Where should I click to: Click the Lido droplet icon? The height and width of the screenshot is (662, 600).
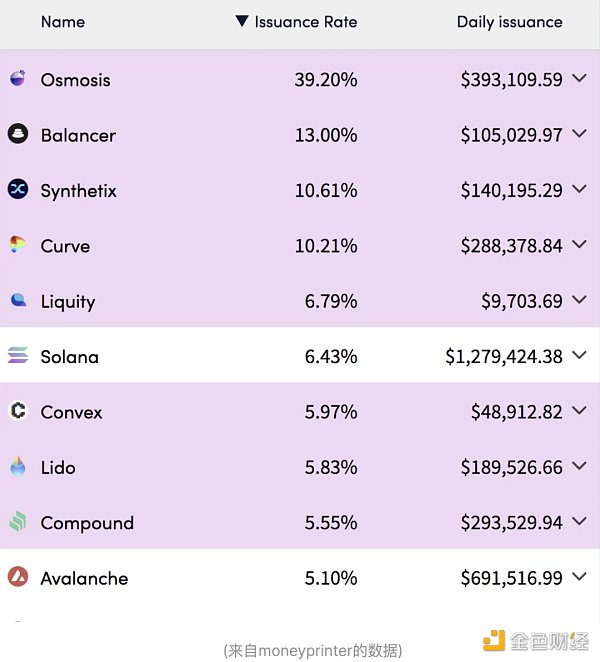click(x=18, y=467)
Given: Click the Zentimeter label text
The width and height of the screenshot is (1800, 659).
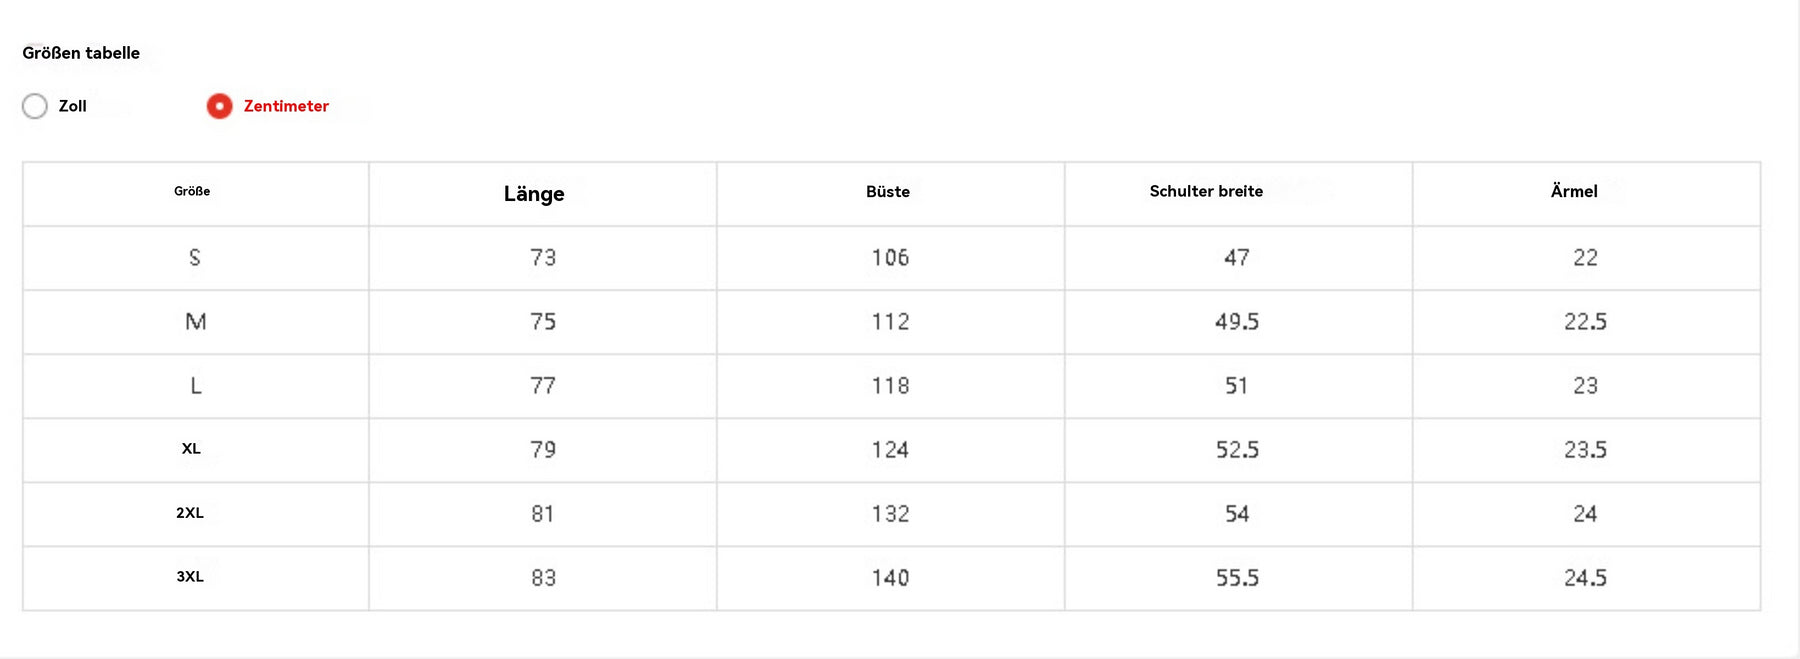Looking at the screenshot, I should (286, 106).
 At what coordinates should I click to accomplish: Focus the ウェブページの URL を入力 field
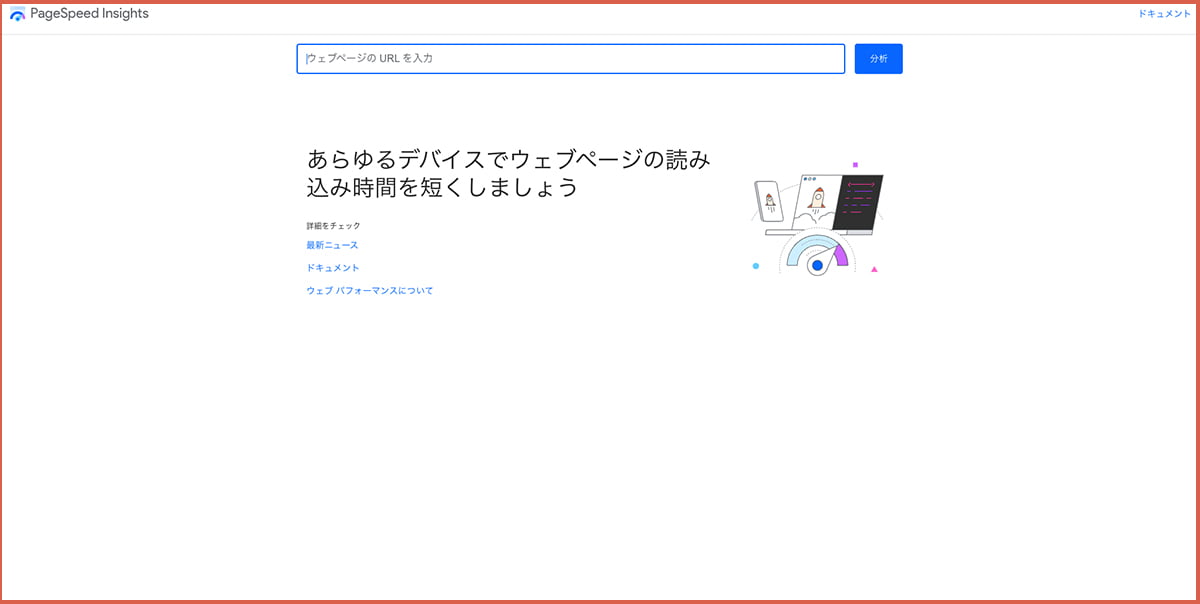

◆ ◆ ◆ ◆

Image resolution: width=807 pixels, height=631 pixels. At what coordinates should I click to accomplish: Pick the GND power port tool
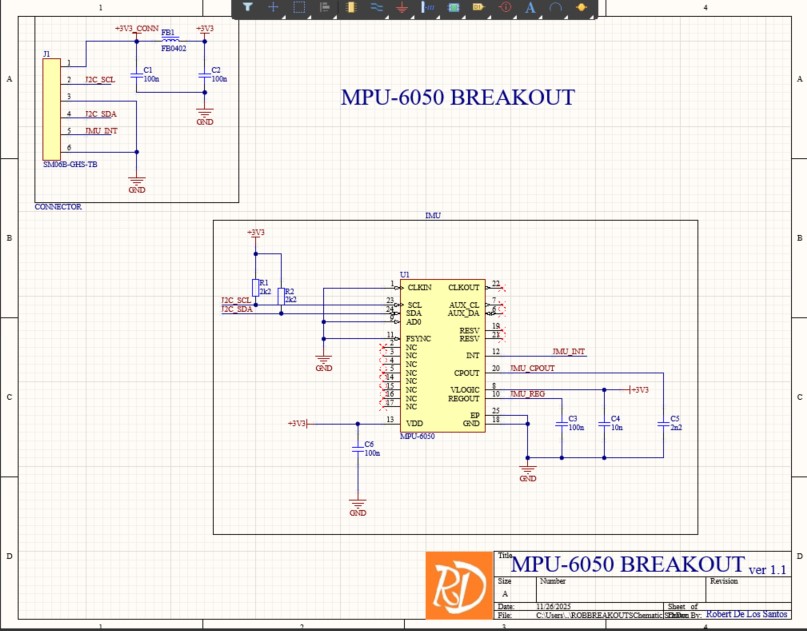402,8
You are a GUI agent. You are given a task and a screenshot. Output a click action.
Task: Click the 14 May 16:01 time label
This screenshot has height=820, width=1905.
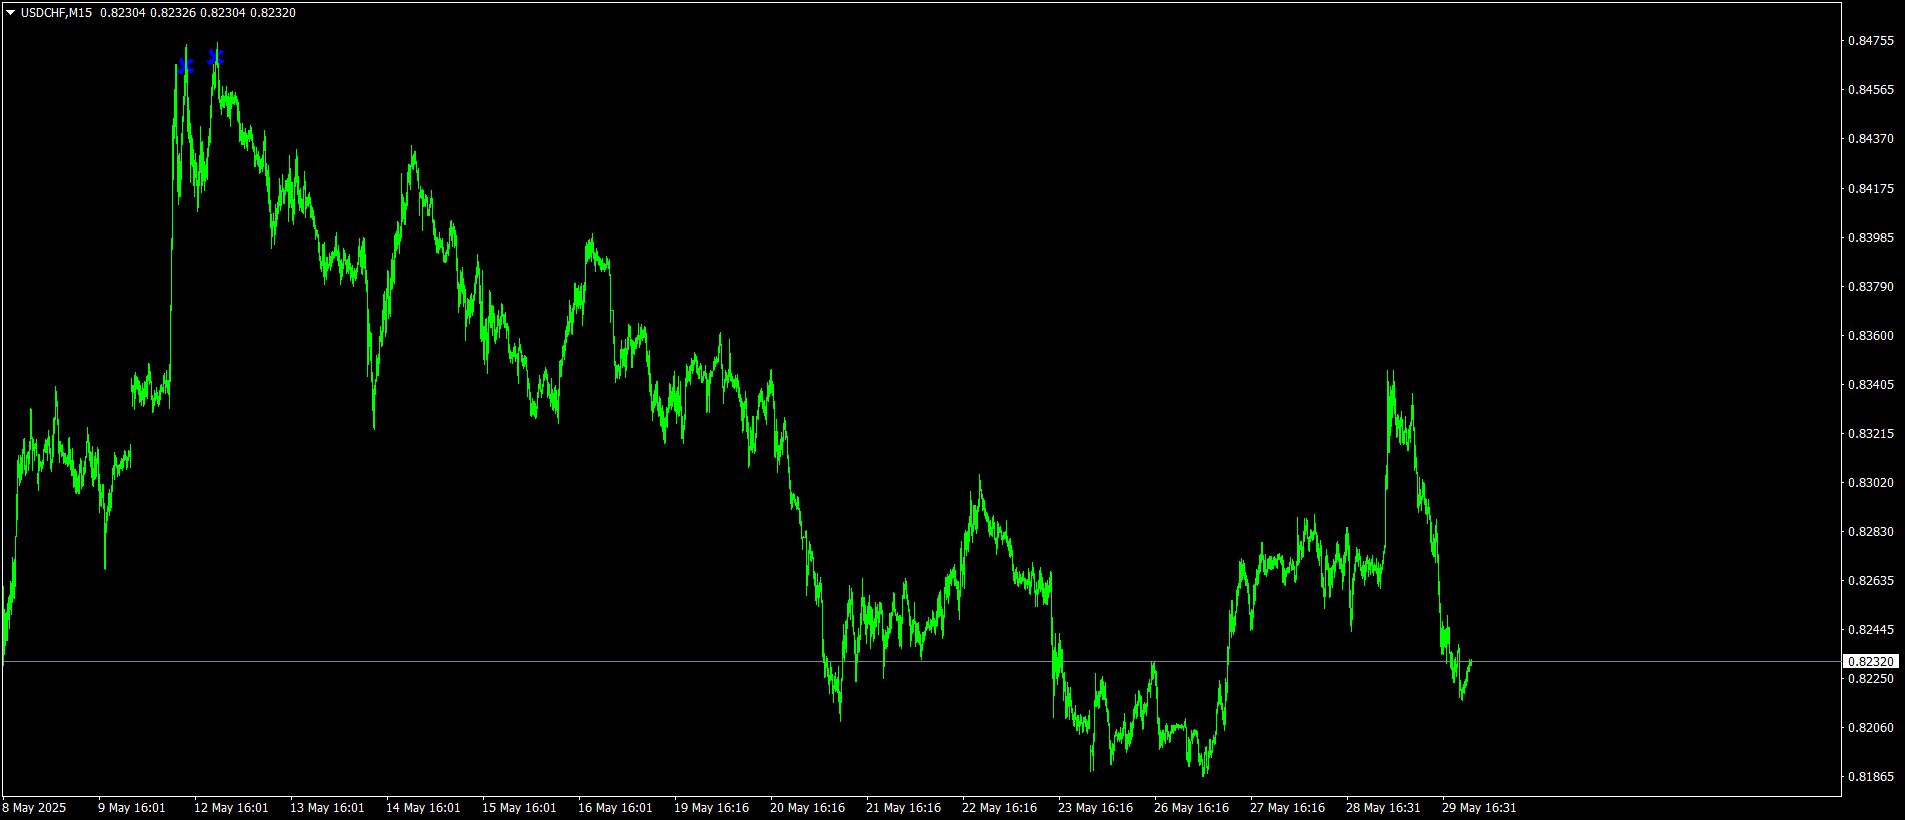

◆ ◆ ◆ ◆

Write out the listing verbatim, starting with the line containing "Given: Click the Zentimeter label text" and continuing through the line containing "At what coordinates should I click to accomplish: Focus", both included. Omit the pictures from your answer.

Given: Click the Zentimeter label text
The width and height of the screenshot is (1800, 659).
Looking at the screenshot, I should (286, 106).
 At what coordinates should I click to accomplish: Focus the ウェブページの URL を入力 field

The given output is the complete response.